Miércoles, 08 de abril de 2020

Religión en Libertad

La santidad del confesor


por Pedro Trevijano

Opinión

Tras casi cincuenta y siete años de sacerdocio, si hoy tuviese que recomendar a un sacerdote joven qué es más necesario para ser un buen confesor, creo que haría hincapié en la santidad y en el don de consejo. Hoy me voy a referir a la necesidad de santidad.

Aunque la acción específica del sacerdote no está unida a su vida personal y se realiza incluso por ministros muy mediocres o en pecado incluso mortal, dado que su misión es servir de puente entre Dios y el penitente, esta misión será mucho más eficaz si el confesor es un hombre de Dios que cree y vive lo que hace, se esfuerza en su santificación y permite así más fácilmente el paso de la gracia. Hemos de ser canales de gracia, para lo que hemos de procurar tener un corazón y un alma limpia con una vida espiritual intensa y genuina, a fin que la gracia divina pueda pasar fácilmente a través nuestro y no se encuentre que nuestras debilidades y pecados no le permitan realizar su tarea. No nos olvidemos de que en la absolución siempre, y en nuestros consejos con frecuencia, hablamos en nombre de Dios. Pero como nadie da lo que no tiene, si no estamos llenos de Cristo, es difícil que logremos transmitirlo a los demás, o tan solo lo haremos de una manera muy imperfecta.

La actitud fundamental del sacerdote hacia los penitentes debe ser el amor, un amor que nos debe llevar a comprender a las personas. Conseguir esta actitud es fácil, porque aparte de que la gracia de estado está para algo, vemos al penitente ya arrepentido, es decir, bajo la luz de la gracia que posee, al menos en forma de atrición, y en nosotros mismos se realiza un poco aquello del Evangelio: "Más alegría hay en el cielo por un solo pecador que se convierta, que por noventa y nueve justos que no necesitan convertirse" (Lc 15,7). El Apóstol Santiago, en el versículo final de su Carta, nos da un gran motivo para que los sacerdotes estimemos de modo especial nuestra tarea de confesores: “Sepa que quien convierte a un pecador de su extravío se salvará de la muerte y sepultará un sinfín de pecados” (5,20)

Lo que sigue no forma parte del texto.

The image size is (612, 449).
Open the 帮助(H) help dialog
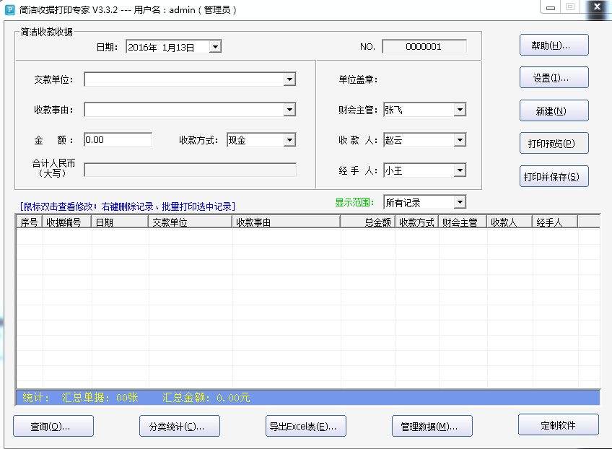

"Para guiar a los demás por el camino de la perfección cristiana, el ministro de la penitencia debe recorrer en primer lugar él mismo este camino y, más con los hechos que con largos discursos, dar prueba de la experiencia real de la oración vivida, de práctica de las virtudes evangélicas teologales y morales, de fiel obediencia a la voluntad de Dios, de amor a la Iglesia y de docilidad a su Magisterio" (exhortación apostólica Reconciliatio et Paenitentia de San Juan Pablo II, 2 de diciembre de 1984, n. 29; Conferencia Episcopal Española, Instrucción Pastoral Dejaos reconciliar con Dios, Madrid 1989, n. 82).

El sacerdote ha de tener muy claro que es un servicio a los penitentes, no a nosotros. El sacerdote debe recordar que ante todo somos evangelizadores. En la confesión somos instrumentos de Dios, pero sin olvidar que no somos Cristo, sino sus servidores. Por ello nuestra monición antes de la absolución debe intentar no sólo ayudar al penitente a reformar su vida, sino sobre todo hacerle partícipe de la alegre noticia que Dios nos salva porque nos quiere. Para que ellos puedan situarse ante Dios en una actitud de oración y confianza, hemos de acogerles con cariño, dándonos totalmente al penitente que nos viene, pues hemos consagrado nuestra vida a acogerles, y en lo referente al tiempo está claro que hay que atenderles cuanto lo necesiten, aunque tenga que esperar la fila de los habituales. Hemos de hacer de puente entre ellos y Dios, pero sin interponer­nos ni obstaculizar ese encuentro. Muchos además consideran la confesión tan sólo como una especie de detergente, que deja sus almas limpias, por lo que debemos enriquecer esa concepción tan pobre del sacramento para que puedan sacar frutos mayores, al descubrir las verdaderas exigencias del amor a Dios y al prójimo.

Confesar es indudablemente una obra buena, de gran valor pastoral, en el que hacemos un gran servicio a los penitentes, y como sucede en toda obra buena, como nos advierte Jesús: “Es mejor dar que recibir” (Hch 20,35). El ejercicio de este ministerio no sólo sirve a la santificación de los penitentes, sino, sobre todo, a la del sacerdote confesor.